[Haskell-cafe] Practical introduction to monads

David Roundy droundy at abridgegame.org
Tue Aug 2 18:15:22 EDT 2005

On Tue, Aug 02, 2005 at 09:03:49PM +0100, Paul Moore wrote:
> I've started learning Haskell, and I'm going through all the tutorial
> material I can find - there's a lot of good stuff available.
> One thing I haven't found a really good discussion of, is practical
> examples of building monads. There's plenty of discussion of the IO
> monad, and the state monad, and a lot of good theory on monads, but
> although I've seen tantalising statements about how powerful the
> ability to define your own monads can be, but no really concrete
> examples - something along the lines of

A very nice simple starting monad from the Prelude to consider when
thinking about these things is Maybe.  It was a long time before I realized
how nice the monad interface to Maybe is.  If you have a bunch of
calculations that might fail (and return Nothing in that case), you can

case f a of
Nothing -> Nothing
Just b -> case g b of
          Nothing -> Nothing
          Just (c, d) ->


do b <- f a
   (c, d) <- g b

which is much more comprehensible (and equivalent to the above).  It took
me a long time before I realized I could do this, and as a result I had a
lot of nested case statements regarding Maybes.  Actually, I had even
implemented my own mplus operator for Maybe (only of course it wasn't
called that).

For more complicated practical examples (and only sporadically documented),
you could look at some of the darcs source code.  DarcsIO defines a monadic
class, which has both IO and other versions.  FilePathMonad is a pretty
simple monad that is in those classes, and allows you to apply patches just
to a list of FilePaths.  The other big DarcsIO-related monad is the
SlurpMonad, defined in SlurpDirectory, which is a tad ugly, but does show
off the niceness of defining a uniform monadic interface.

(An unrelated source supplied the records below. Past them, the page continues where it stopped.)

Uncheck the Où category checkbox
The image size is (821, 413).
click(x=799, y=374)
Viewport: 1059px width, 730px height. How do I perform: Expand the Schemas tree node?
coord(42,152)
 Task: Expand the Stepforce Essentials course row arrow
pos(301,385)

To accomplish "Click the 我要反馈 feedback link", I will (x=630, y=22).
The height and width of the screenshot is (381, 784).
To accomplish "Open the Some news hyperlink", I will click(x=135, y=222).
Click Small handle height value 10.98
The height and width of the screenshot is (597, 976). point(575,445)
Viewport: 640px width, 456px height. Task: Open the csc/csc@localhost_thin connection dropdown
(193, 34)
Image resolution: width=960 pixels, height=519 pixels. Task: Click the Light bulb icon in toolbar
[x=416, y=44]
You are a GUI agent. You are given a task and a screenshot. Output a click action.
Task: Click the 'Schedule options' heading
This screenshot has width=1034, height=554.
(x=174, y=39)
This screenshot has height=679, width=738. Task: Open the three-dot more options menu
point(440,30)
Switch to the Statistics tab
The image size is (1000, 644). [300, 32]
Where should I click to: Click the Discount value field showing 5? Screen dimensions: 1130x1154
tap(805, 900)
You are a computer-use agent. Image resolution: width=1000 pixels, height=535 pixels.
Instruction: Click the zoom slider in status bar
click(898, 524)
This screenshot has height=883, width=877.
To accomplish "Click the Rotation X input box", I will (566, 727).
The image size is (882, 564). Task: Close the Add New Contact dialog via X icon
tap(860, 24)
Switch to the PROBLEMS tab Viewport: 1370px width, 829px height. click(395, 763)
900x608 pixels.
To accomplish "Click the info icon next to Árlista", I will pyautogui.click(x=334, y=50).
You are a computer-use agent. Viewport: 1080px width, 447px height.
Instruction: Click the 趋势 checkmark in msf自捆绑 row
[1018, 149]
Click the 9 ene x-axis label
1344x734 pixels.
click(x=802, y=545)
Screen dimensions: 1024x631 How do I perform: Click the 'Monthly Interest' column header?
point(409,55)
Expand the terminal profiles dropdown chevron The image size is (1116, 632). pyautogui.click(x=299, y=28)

PatchCommute defines a Maybe-like monad called Perhaps, which has three
states, success, failure and unknown, for calculations where "failure"
doesn't mean a mistake but rather an answer (the patches don't commute).
This is just a tad weird, but seems to work pretty well.  The Perhaps monad
has a conversion with the Maybe monad which I actually use most of the
time.  If you want to see lots of usage of Perhaps, you could check out the
darcs-conflicts branch (which has the new conflictor code):


There are also in darcs a couple of parser monads (lazy and strict) and
probably a few more monads hanging around that I haven't thought of.  In
short, there really are nice practical uses non-IO monads.